Suppose a signal is mostly constant but has a sudden jump. Would a Haar representation or a Fourier representation usually be more localized? Explain.
A Haar representation is usually more localized. Haar wavelets are supported on dyadic intervals, so a jump affects mainly wavelets whose supports intersect the jump. Fourier basis functions are global, so a local jump influences many Fourier coefficients.
Prove that in an orthonormal basis, the best \(k\)-term approximation is obtained by keeping the \(k\) largest coefficients in magnitude.
Let
\[ \vec u=\sum_{i=1}^N c_i\vec q_i \]
with \(\{\vec q_i\}\) orthonormal. If we keep a set \(S\) of coefficients, then
\[ \vec u_S=\sum_{i\in S}c_i\vec q_i. \]
The squared error is
\[ \|\vec u-\vec u_S\|_2^2=\sum_{i\notin S}|c_i|^2. \]
To minimize this quantity with \(|S|=k\), we must make the discarded sum as small as possible, so we keep the \(k\) largest \(|c_i|\).
Use the Kronecker product formula to construct \(W_3\) from \(W_2\).
Use
\[ W_3=\left[\begin{array}{c|c} W_2\otimes \begin{bmatrix}1\\1\end{bmatrix} & I_4\otimes \begin{bmatrix}1\\-1\end{bmatrix} \end{array}\right]. \]
The first block duplicates each entry of a lower-scale Haar vector into adjacent pairs. The second block inserts local pair differences. This produces the standard non-normalized Haar basis in \(\mathbb{R}^8\).
Use an AI assistant as a study partner, but verify the mathematics yourself.
Ask:
Explain the Haar coefficients \((10,15,5,-2,1,3,1,1)\) as average, coarse detail, and fine detail. Then give a simple real-world signal that might have these coefficients.
Check whether the response correctly separates the scales.

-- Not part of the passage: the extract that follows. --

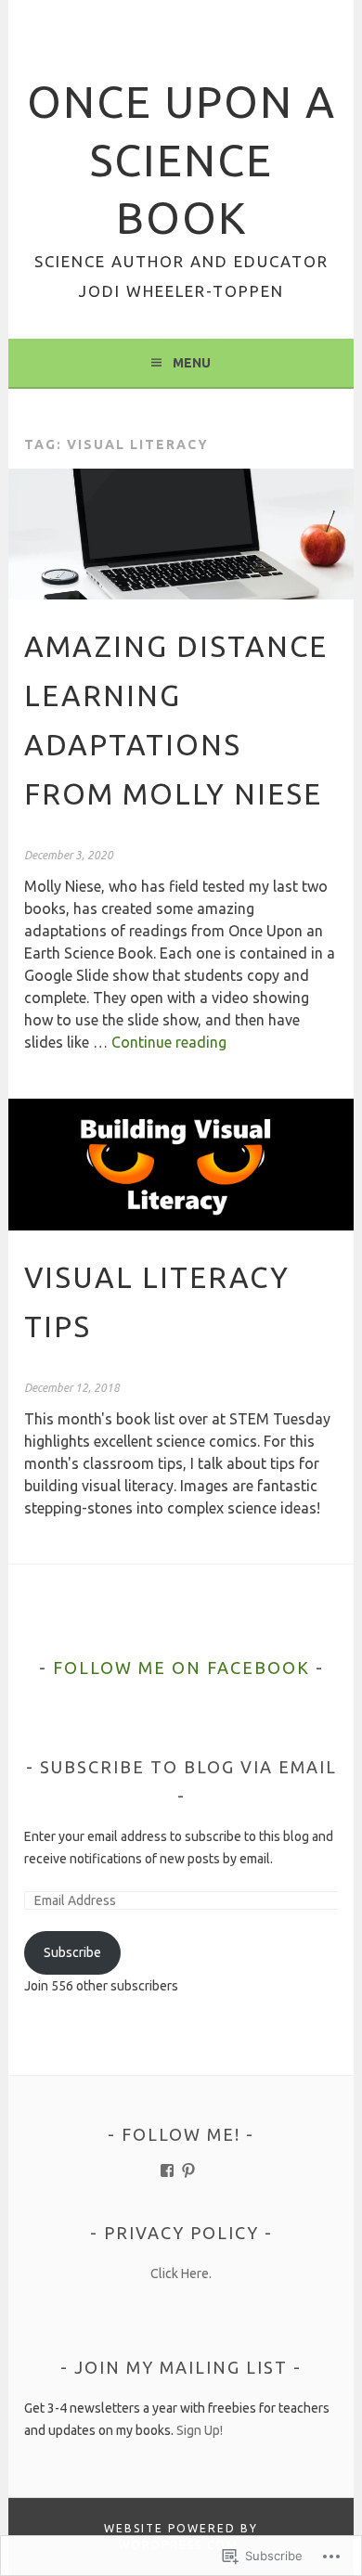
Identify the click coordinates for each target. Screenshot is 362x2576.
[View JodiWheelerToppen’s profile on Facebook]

Ask the AI to write Python code for the fast Haar transform and inverse transform. Then test whether applying the inverse after the transform returns the original vector.
Ask:
Compare SVD compression, Fourier compression, and Haar wavelet compression for image data. Give one situation where each method is natural.
Then revise the answer using the table in this chapter.
The Haar basis is an orthogonal basis designed for multiscale data. It separates average information from details, admits a fast transform, and gives a simple model for compression and denoising. In one dimension, it transforms signals by repeated averaging and differencing. In two dimensions, it transforms images by separating average, horizontal, vertical, and diagonal information. Haar wavelets are the first example of a broad family of wavelet methods used in signal processing, image compression, numerical analysis, and data science.